Different databases list chemicals according to different criteria and identify the chemicals in their database by an internal identifier. These identifiers are often used outside of their original databases in order to allow a better identification of the chemicals between the different databases.

Most databases try to integrate some identifiers of other databases in order to offer links between data sets dispatched in the different databases but this is not performed in a systematic way: for example database A adds identifier of database B and C, database B integrates identifier of databases C and D, database C adds identifier of databases E, F and G,...

Wikidata can be a central point of connection between the databases and the data they store by listing in each item of a chemical the list of all databases identifiers.

How to achieve this goal ?

Most of databases are open data and free (but we have to check the licence to see to which extend we can import the IDs) and even propose the access to their data in a standard format allowing the data reading by machine (xml, SDF,...):

PubChem : data to download (Sebotic's bot code base can handle this)
ChEMBL: data to download
ChEBI: data to download (this needs discussion: e.g. how to deal with the many ions)
KEGG: data to download (not open data)
CompTox Chemicals Dashboard data to download (public domain US government data)

These data sets contain for each chemical different data: internal identifier, identifiers of other databases, chemical formula, InChI, InChIKey, SMILES, CAS number, IUPAC name,... All these data can be used in order to match the data sets of the databases and to find the corresponding sets of an unique chemical.

To avoid copyright problem, the data extraction/processing should be done outside of Wikidata. Only the final result should be loaded into WD once the final comparison is done according to copyright from each database.

Process definition

first step: Create a list of the Q number of Wikidata items defining chemicals with one identifier. The best compromise is to used InChIKEy/InChI as primary ID because these IDs rely on chemical structure.
- This query allows to extract all items defined as instance of chemical compound AND having a defined InChIKey statement:
SELECT * WHERE { ?compound wdt:P31 wd:Q11173 ; wdt:P235 ?inchikey }
Try it!
Be careful: this list has some groups of chemical defined as instance of chemical substance instead of subclass of chemical substance This should be corrected later in the process of ID comparison.

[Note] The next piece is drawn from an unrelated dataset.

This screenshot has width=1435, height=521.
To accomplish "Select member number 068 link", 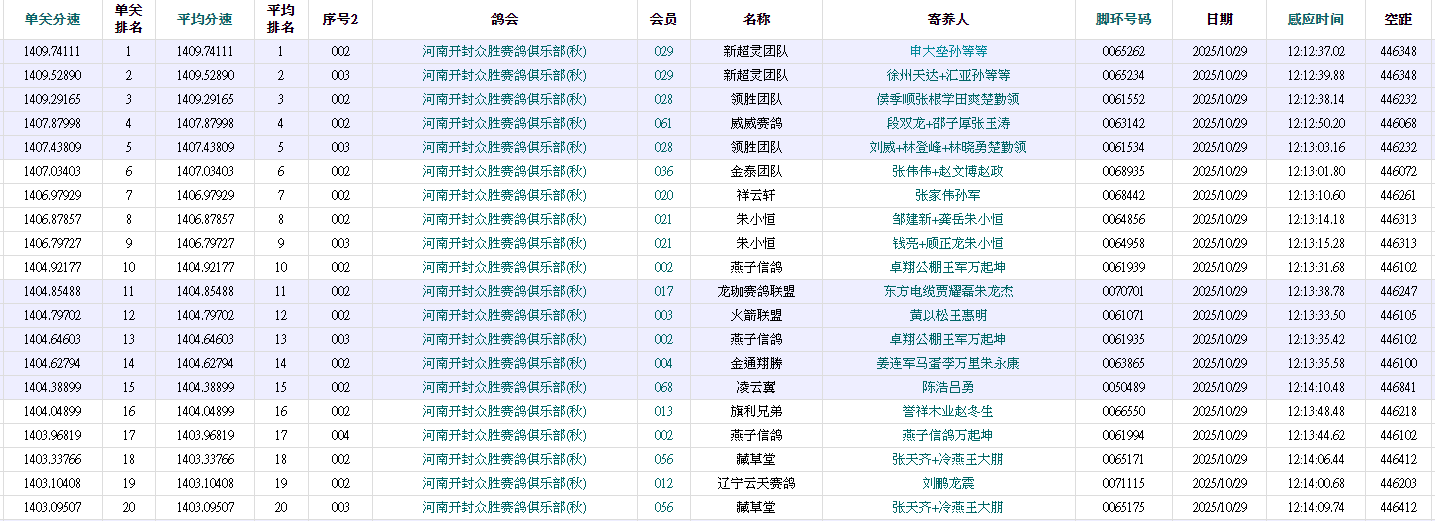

Be careful: some chemicals having a defined statement InChIKey but no statement instance of chemical compound are not in the list.

Status: curation is on-going to avoid duplicates (several items having the same InChIKey) or bad definition (one item having several InChIKey). See the items requiring curation here.
Second step: Download the IDs from the databases cited above and store all this data in an unique format.
Status: Open
Third step: Compare for each chemical the IDs extracted from the databases. For each ID of each chemical a evaluation mark has to be given indicating if the ID is the same in the different databases.
Status: Open
Fourth step: For IDs presenting a low ranking, a curation should be done based on information from the external databases. The goal is to understand why different values for one ID representing a chemical are used between different databases.
Status: Open
Fifth step: ID with high ranking as well as curated IDs can be uploaded into WD.
Status: Open

Resources

Contributors ready to check data from wikipedias and to identify clearly the chemical described by a Wikidata item
Persons with programming skills to handle data from databases and to create a super database
Bot operators ready to import data from the super database into Wikidata

Critical criterion for programming is to have routines which can be repeated frequently in the future: by curating data we should be able to provide list of entries in each database needed a correction.